*** THE DATA

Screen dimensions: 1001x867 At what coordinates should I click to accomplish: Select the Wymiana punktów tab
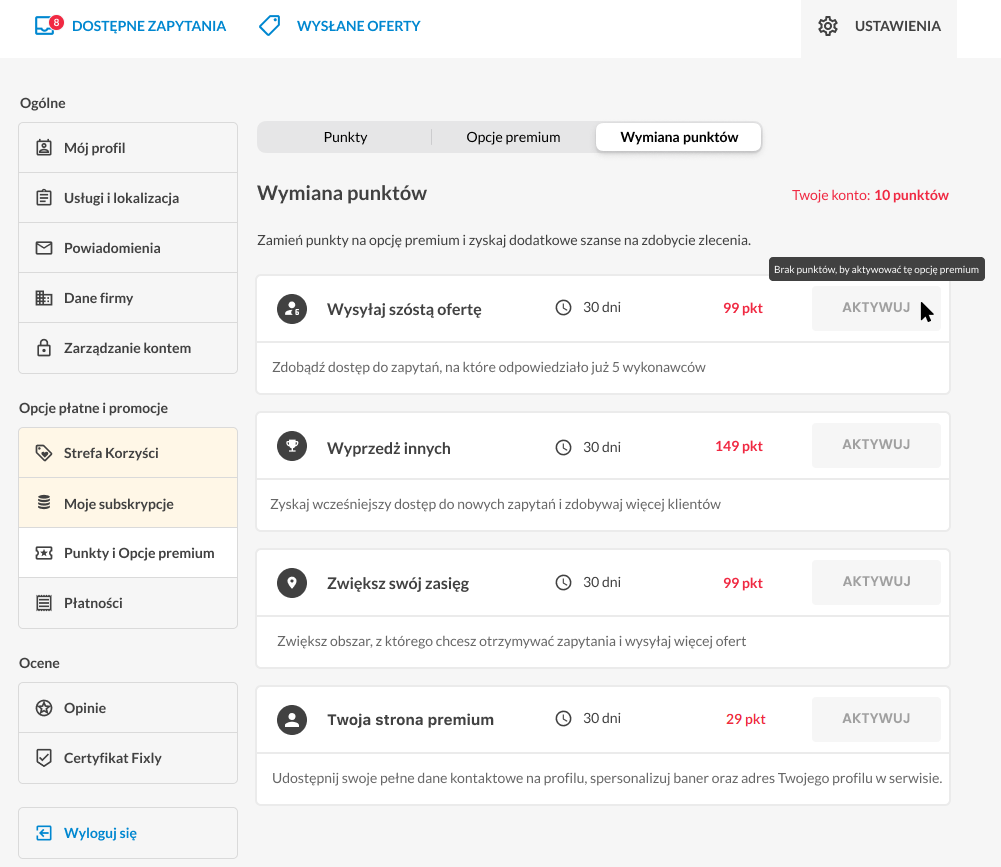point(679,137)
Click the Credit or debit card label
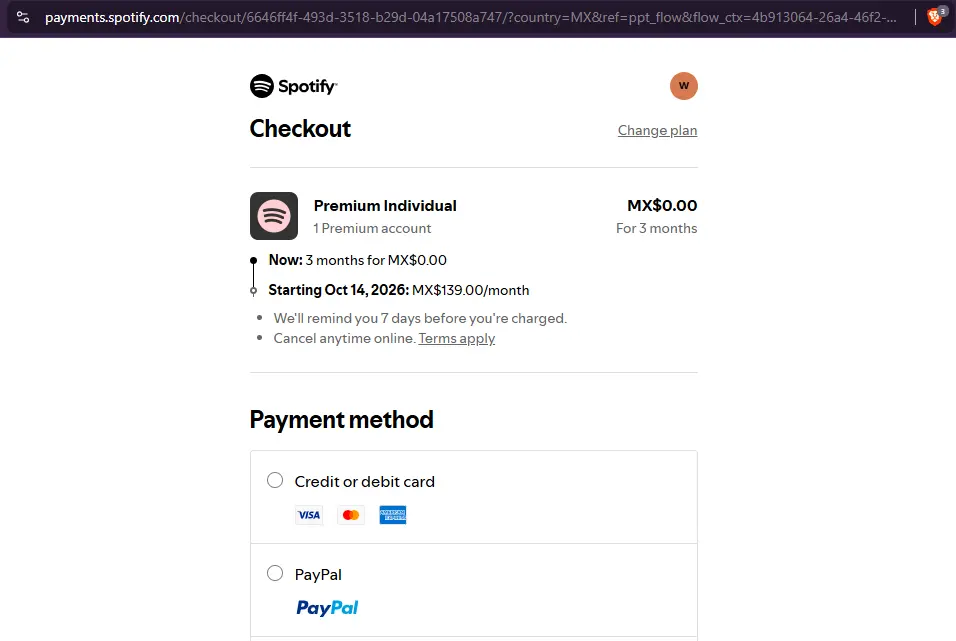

******
*** THE DATA

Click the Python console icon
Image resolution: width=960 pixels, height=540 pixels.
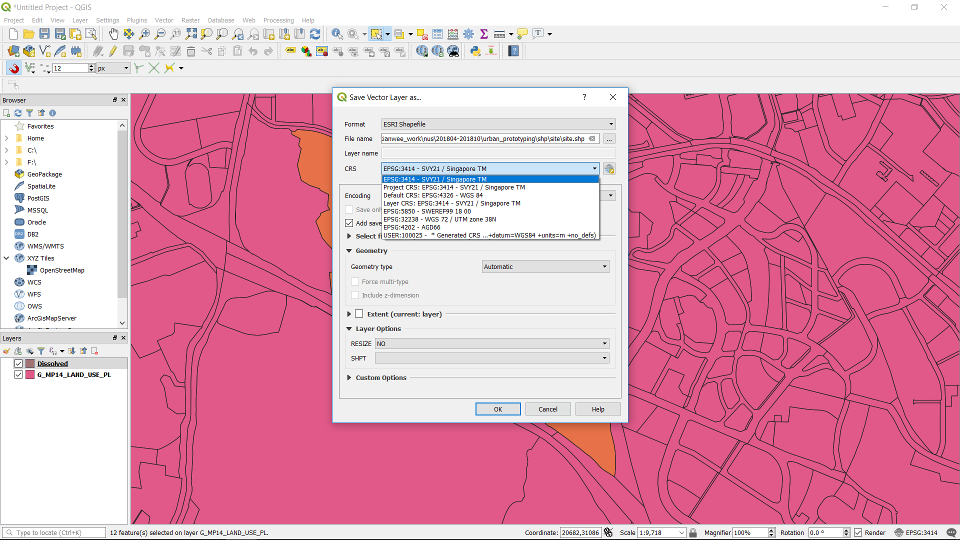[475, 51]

******

**ACTIVITY**
Give back exactly the lines of the listing above from the one that contains "Screen dimensions: 1001x867" up to and including the one that contains "Click the Credit or debit card label", but not the pictures, and no other lines.

**EXERCISE ANSWER**
Screen dimensions: 1001x867 At what coordinates should I click to accomplish: Select the Wymiana punktów tab
point(679,137)
Click the Credit or debit card label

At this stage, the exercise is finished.